Data rows:
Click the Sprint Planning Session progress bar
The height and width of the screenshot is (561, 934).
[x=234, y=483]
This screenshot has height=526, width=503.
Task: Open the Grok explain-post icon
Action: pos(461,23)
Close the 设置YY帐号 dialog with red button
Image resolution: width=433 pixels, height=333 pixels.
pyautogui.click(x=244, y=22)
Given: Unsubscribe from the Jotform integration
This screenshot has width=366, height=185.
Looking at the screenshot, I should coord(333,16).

==

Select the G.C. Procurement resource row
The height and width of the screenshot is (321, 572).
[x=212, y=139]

What is asked:
Can you give the lines of the material above as a JSON list of strings, one per line, starting with the line containing "Given: Unsubscribe from" and going on through the line containing "Looking at the"?

The response:
[
  "Given: Unsubscribe from the Jotform integration",
  "This screenshot has width=366, height=185.",
  "Looking at the screenshot, I should coord(333,16)."
]